[Extracted data entries]
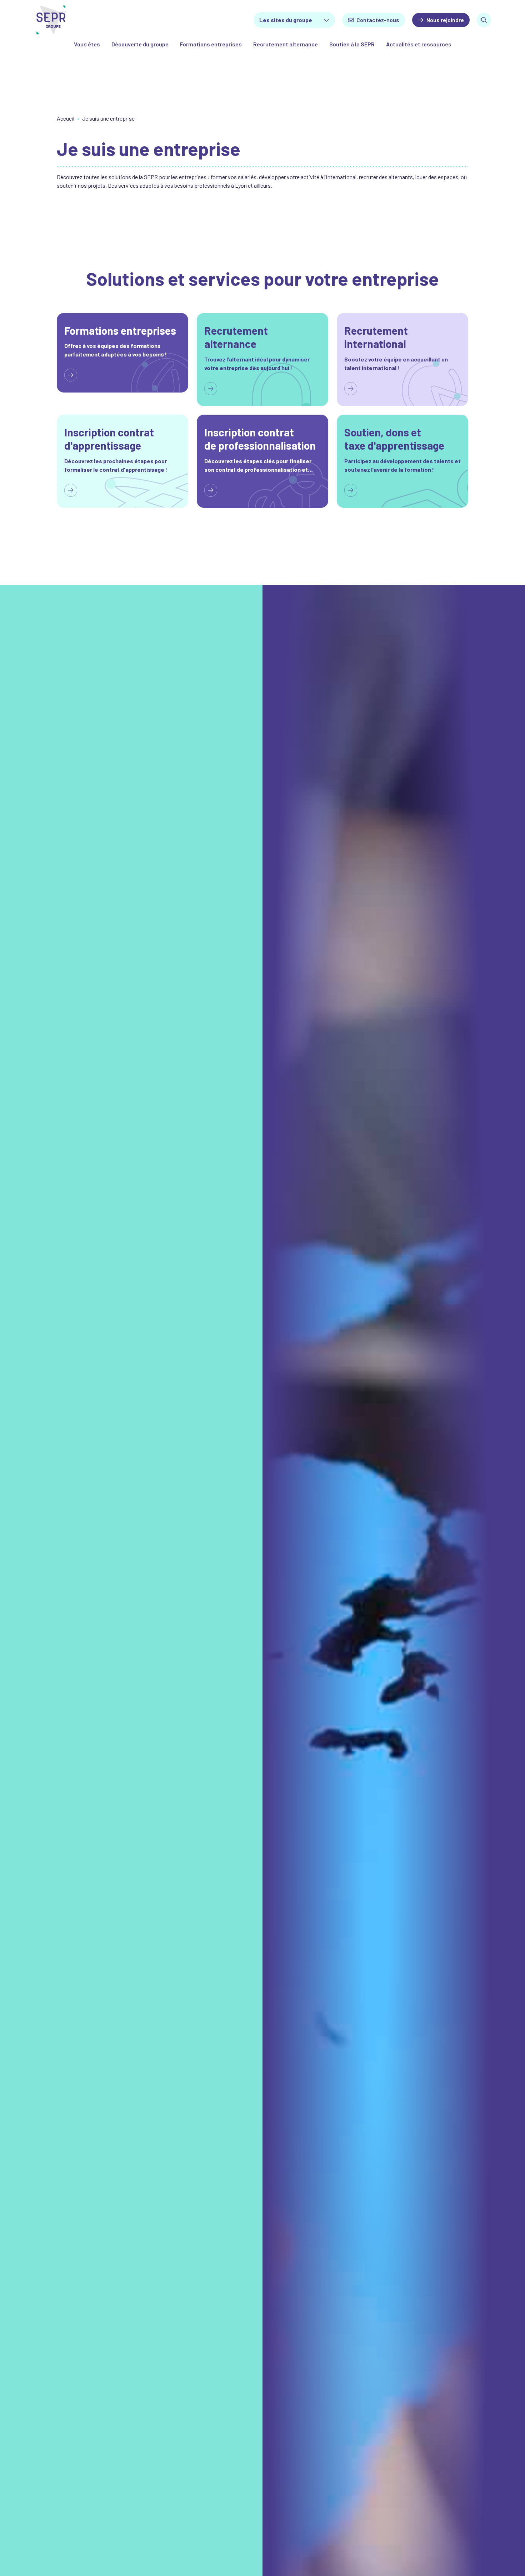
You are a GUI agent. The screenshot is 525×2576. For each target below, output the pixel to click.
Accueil (65, 118)
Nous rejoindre (445, 19)
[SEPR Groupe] (68, 20)
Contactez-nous (377, 19)
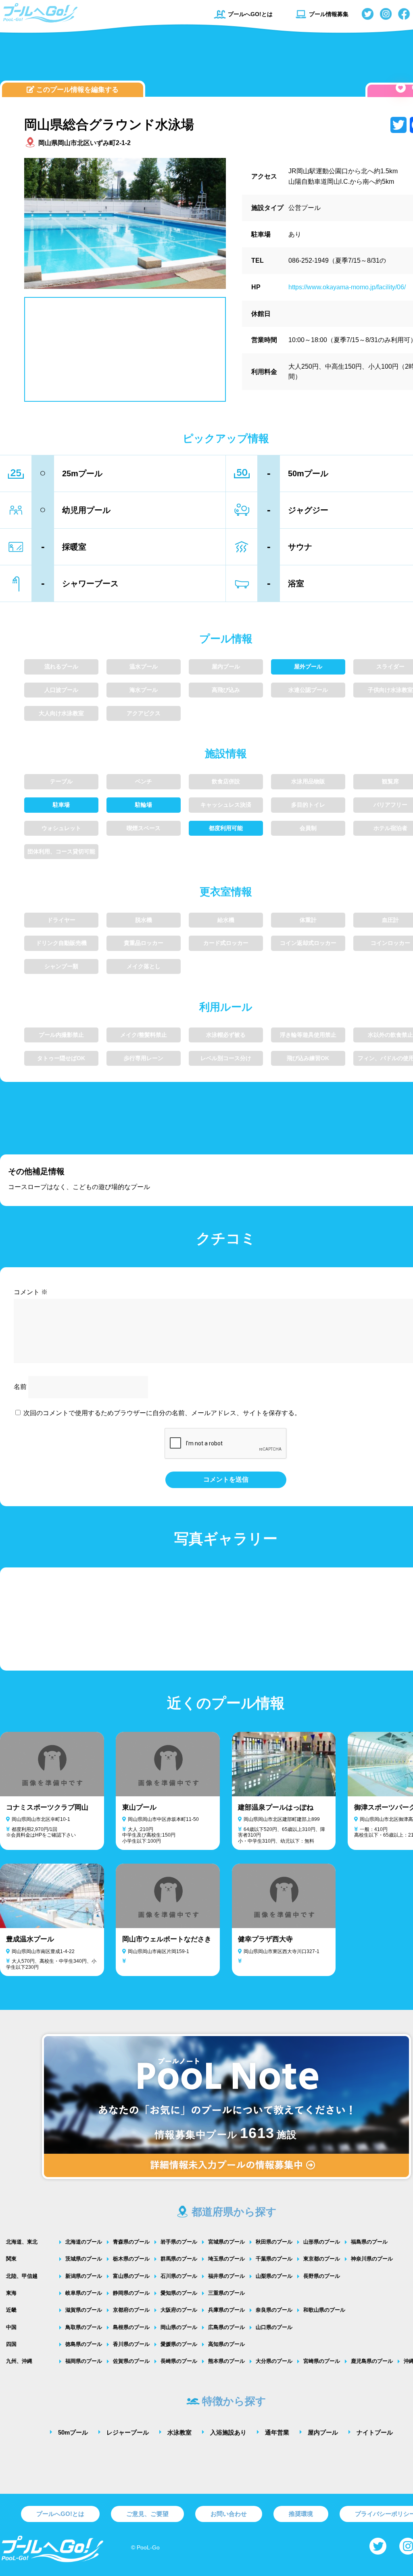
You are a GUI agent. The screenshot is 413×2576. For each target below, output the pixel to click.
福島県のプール (369, 2242)
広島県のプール (226, 2327)
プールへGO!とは (250, 14)
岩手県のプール (179, 2242)
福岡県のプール (83, 2361)
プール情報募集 (328, 14)
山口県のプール (274, 2327)
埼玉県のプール (226, 2259)
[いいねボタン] (401, 88)
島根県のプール (131, 2327)
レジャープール (127, 2432)
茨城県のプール (83, 2259)
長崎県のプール (179, 2361)
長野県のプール (321, 2276)
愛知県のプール (179, 2293)
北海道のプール (83, 2242)
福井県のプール (226, 2276)
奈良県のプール (274, 2310)
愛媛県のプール (179, 2344)
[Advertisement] (226, 58)
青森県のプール (131, 2242)
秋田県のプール (274, 2242)
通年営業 (277, 2432)
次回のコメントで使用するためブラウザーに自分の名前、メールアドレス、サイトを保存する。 (162, 1412)
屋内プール (323, 2432)
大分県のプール (274, 2361)
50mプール (73, 2432)
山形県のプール (321, 2242)
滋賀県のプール (83, 2310)
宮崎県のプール (321, 2361)
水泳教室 (179, 2432)
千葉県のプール (274, 2259)
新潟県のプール (83, 2276)
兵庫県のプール (226, 2310)
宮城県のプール (226, 2242)
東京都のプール (321, 2259)
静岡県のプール (131, 2293)
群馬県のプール (179, 2259)
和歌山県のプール (324, 2310)
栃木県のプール (131, 2259)
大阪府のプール (179, 2310)
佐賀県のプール (131, 2361)
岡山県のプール (179, 2327)
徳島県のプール (83, 2344)
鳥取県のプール (83, 2327)
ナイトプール (375, 2432)
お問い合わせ (229, 2513)
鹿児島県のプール (372, 2361)
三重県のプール (226, 2293)
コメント (31, 1292)
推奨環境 (301, 2513)
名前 (20, 1386)
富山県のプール (131, 2276)
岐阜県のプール (83, 2293)
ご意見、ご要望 (147, 2513)
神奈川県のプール (372, 2259)
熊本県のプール (226, 2361)
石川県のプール (179, 2276)
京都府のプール (131, 2310)
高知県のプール (226, 2344)
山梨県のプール (274, 2276)
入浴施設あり (228, 2432)
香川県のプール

## Problem to work on
The expected answer is an exact copy of the lines beginning at the one with "鹿児島県のプール (372, 2361)" and running to the end of the entries above.

## Expected answer
鹿児島県のプール (372, 2361)
三重県のプール (226, 2293)
コメント (31, 1292)
推奨環境 (301, 2513)
名前 (20, 1386)
富山県のプール (131, 2276)
岐阜県のプール (83, 2293)
ご意見、ご要望 (147, 2513)
神奈川県のプール (372, 2259)
熊本県のプール (226, 2361)
石川県のプール (179, 2276)
京都府のプール (131, 2310)
高知県のプール (226, 2344)
山梨県のプール (274, 2276)
入浴施設あり (228, 2432)
香川県のプール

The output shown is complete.